Personally, as a young teenager when the video first came out, I had never seen anything like it. It felt ahead of its time. Remember, this was 2002. Before Kurt and Blaine on Glee. Before the Obergefell v. Hodges Supreme Court ruling for marriage equality. And before Tina Fey made a complete mockery of the song (which won a Grammy, a GLAAD Award, and was named the most empowering song of the decade for the LGBT community by a British activist organization called Stonewall) in her box office triumph Mean Girls.

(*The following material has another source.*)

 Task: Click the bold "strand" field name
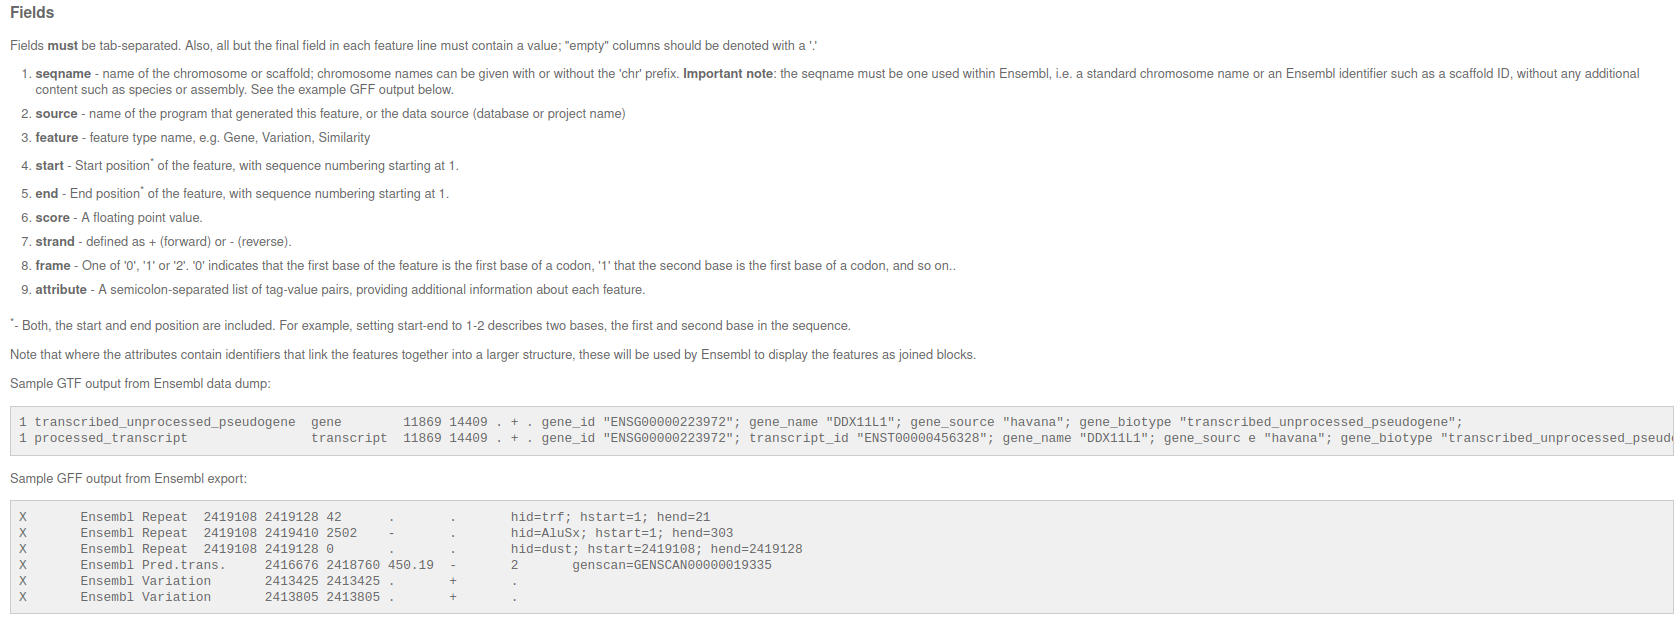pos(55,242)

Sure, the lyrics and video for “Beautiful” were anything but subtle, making it pretty low-hanging fruit for a parody. But if you’re gonna make satire out of something so meaningful to millions of marginalized human beings around the world…and if you have that much time to think about…you had better come correct with this parody! Don’t just barge into the writers’ meeting all like:

“You guys! You know that Christina Aguilera song about inner
beauty and self-esteem with the empowering representation of those two twinks making out in its music video? Get this, why don’t we have a husky gay guy, wearing an unfashionable, ill-fitting suit (so, you know, trying to look respectable, but inevitably failing miserably at it), totally butcher the song for like an entire minute with unreasonably off-key vocals, at his high school’s talent show to a reception of guffaws and physical violence from the audience’s front row of good-looking jocks?!”

When making a parody of a community, it’s like hanging a raincloud above that particular group of people–everyone gets a bit wet, but everyone survives. However, when you make a parody of a single person, the impact can strike like a lightning bolt hitting that individual right on the head.
Such appears to have been the case with Tina Fey’s show Unbreakable Kimmy Schmidt. Many feel a character on that show, a dermatologist, was based on real-life dermatologist to the stars, Dr. Fredric Brandt. The character on the show, played by Martin Short, was named Dr. Grant but referred to as “Dr. Franff” because after too many rounds of self-administered Botox, that was the only way he could pronounce it. In real life, Dr. Fredric Brandt had been quoted as regretting getting too many Botox injections.

From their similar sounding names to their mid-length, straight, platinum blond hair, the parallels were obvious. And Dr. Fredric Brandt was said to have been “devastated” by the show and its grotesque portrayal of Dr. Grant, which aired on March 6th, 2015.

Thirty days later, Dr. Fredric Brandt committed suicide by hanging himself at his home in Florida.

To my knowledge, Tina Fey never commented on Dr. Fredric Brandt’s death. During her first interview following Dr. Fredric Brandt’s passing on the Today Show, Tina Fey wasn’t even asked about the tragedy. His name was not mentioned.

However, Dr. Fredric Brandt’s publicist clearly stated, “The show was not the reason for his depression, and it was not the reason he would take his own life.” And I believe those words. And I am definitely not trying to say that Tina Fey is to blame for his reportedly long bout with depression, which culminated in his unfortunate suicide.